Hubo poca o ninguna diferencia entre el paracetamol más ibuprofeno comparado con ibuprofeno más placebo o ninguna intervención para la

ECN (RR 0,33; IC 95%: 0,01 a 7,45; un estudio, 24 lactantes; evidencia de certeza baja). No se proporcionaron datos sobre la mortalidad por

todas las causas durante la estancia hospitalaria.

 

Conclusiones de los autores

Evidencia de certeza moderada indica que probablemente haya poca o ninguna diferencia en la efectividad entre el paracetamol y el ibuprofeno.

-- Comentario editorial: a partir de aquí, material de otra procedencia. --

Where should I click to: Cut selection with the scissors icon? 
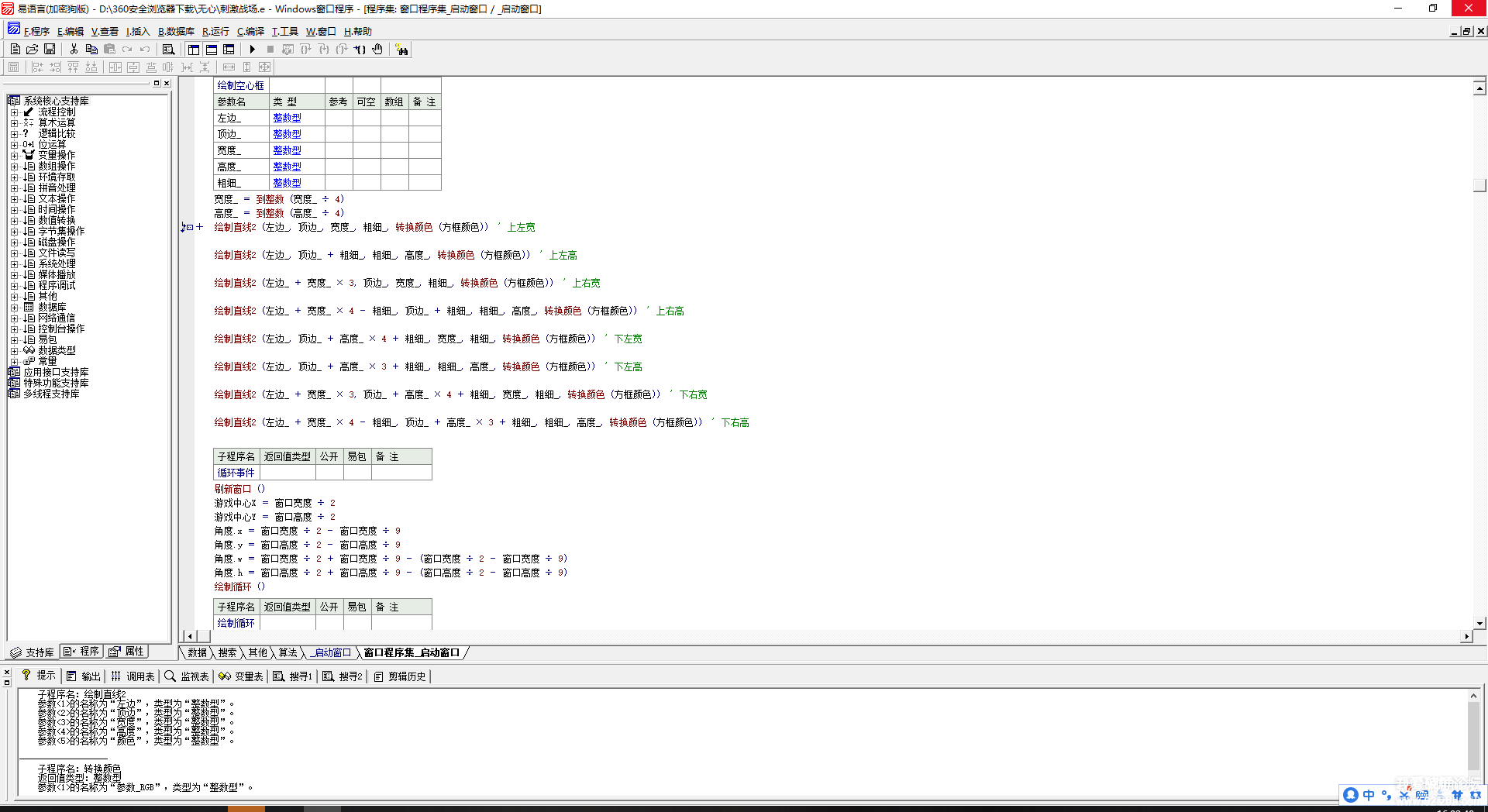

Evidencia de certeza baja indica que probablemente haya poca o ninguna diferencia en la efectividad entre el paracetamol y la indometacina.

Evidencia de certeza baja indica que el paracetamol profiláctico podría ser más efectivo que el placebo/ninguna intervención.

Evidencia de certeza baja indica que el tratamiento temprano con paracetamol podría ser más efectivo que el placebo/ninguna intervención.

Evidencia de certeza baja indica que probablemente haya poca o ninguna diferencia entre el tratamiento tardío con paracetamol y el

placebo, y probablemente poca o ninguna diferencia en la efectividad entre la combinación de paracetamol más ibuprofeno versus ibuprofeno

solo para el cierre del CAP después del primer ciclo de tratamiento. La mayoría de los neonatos incluidos en estos estudios eran de gestación

prematura moderada.

Por lo tanto, establecer la eficacia y seguridad del paracetamol para el tratamiento del CAP en neonatos de peso extremadamente bajo

al nacer (PEBN: peso al nacer < 1000 gramos) y de neonatos de edad gestacional extremadamente baja

(NEGEB < 28 semanas de gestación) precisa de más estudios.